Austin Campbell, founder of Zero Knowledge Consulting, crypto risk and compliance advisory firm, said many policymakers continue to approach crypto via the old lens.
“They live in a centralized, mediated world because these systems were the only way to do things effectively in the 1970s when they were designed,” Campbell said. Decryption. “They don’t realize they think everything is centralized, so automated systems are really throwing them at us.”
Still, the question to regulators is to recognize “who is in control,” Campbell said. “If you can control the protocols and actions, you can control the funds, and if you can’t, you can’t.
Kurt Watkins, a blockchain lawyer and founder, said he would advise crypto startups on regulatory strategies. Decryption Fisher raises valid concerns about how staking is misused, but argued that her interpretation is “exaggerating” what the SEC actually said.
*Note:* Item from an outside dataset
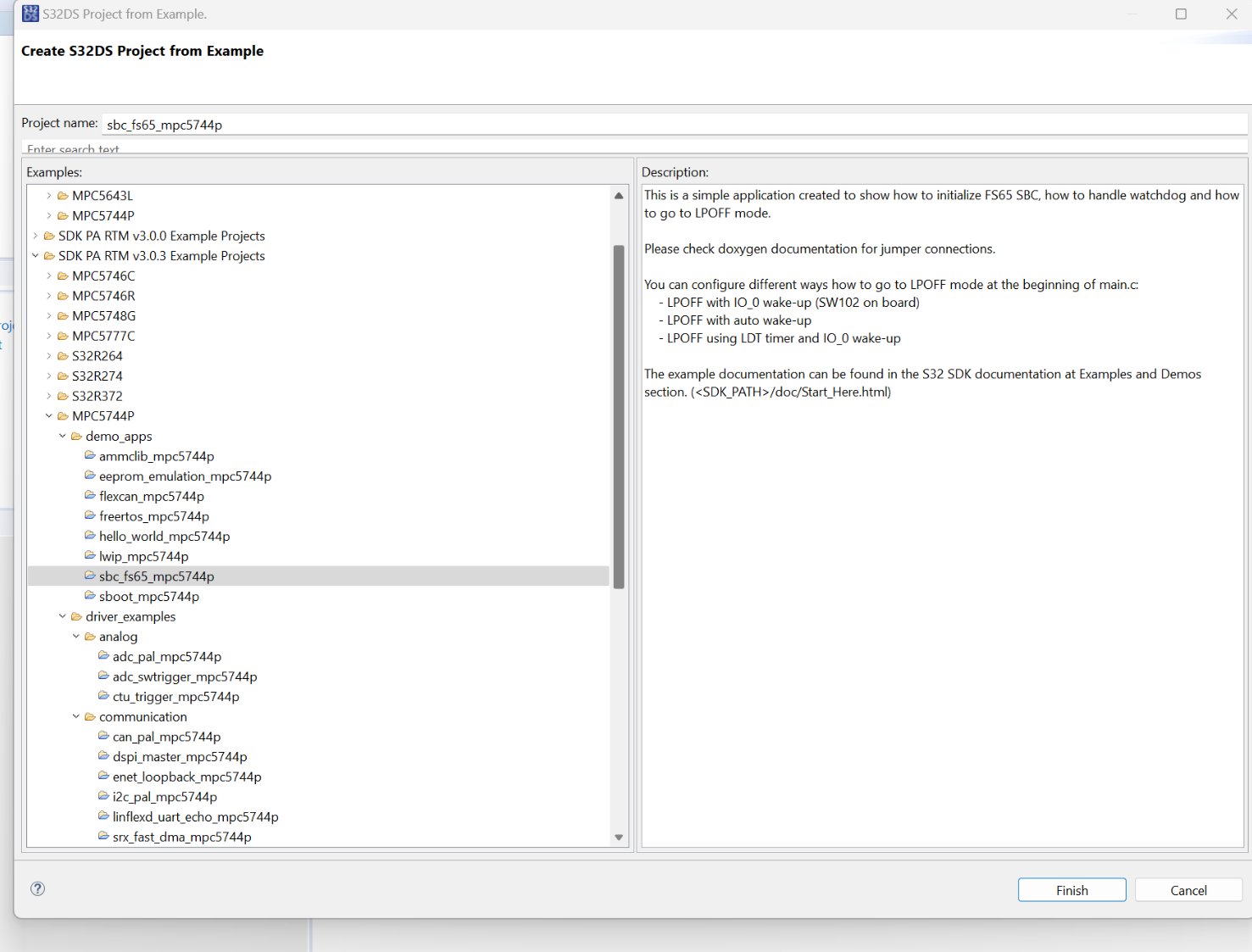The image size is (1252, 952).
Task: Click the folder icon beside flexcan_mpc5744p
Action: [90, 495]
Fisher’s SEC guidance reads say it is “very narrow” by confusing receipt tokens with more complicated products.
“The focus is on liquid staking setups that the provider does not exercise discretion, and receipt tokens are passive claims to the original asset, not synthetic products or leveraged locations,” Watkins said. Decryption.
Fisher’s post sparked a quick backlash from the well-known code diagram.
First, the SEC says it is blessings on cryptography. Next, I say that Crypto has no SEC monitoring. Which one is it? Matthew Sigel, head of Vaneck’s digital asset research, says you are in conflict with yourself.” I wrote it x.
Joe Doll and Magic Eden’s General Counsel It was measuredcalling Fisher’s post “incredibly misleading.”
It “indicates either a misunderstanding of the basic technical features that underpin liquid staking (silly/unprepared) or an intentional false features (malicious),” he writes.
Meanwhile, Mert Mumtaz, CEO of Solana Infrastructure Firm Helius Labs, was more direct.
“Comparing a transparent, distributed system dominated by auditable code with something opaque and shady is enforced by fraudsters, saying the former is worse.” I responded. “You don’t know how LST actually works or is intentionally obtuse.”
Fisher is currently working in a better market. I strongly opposed it US creation spots Bitcoin ETF.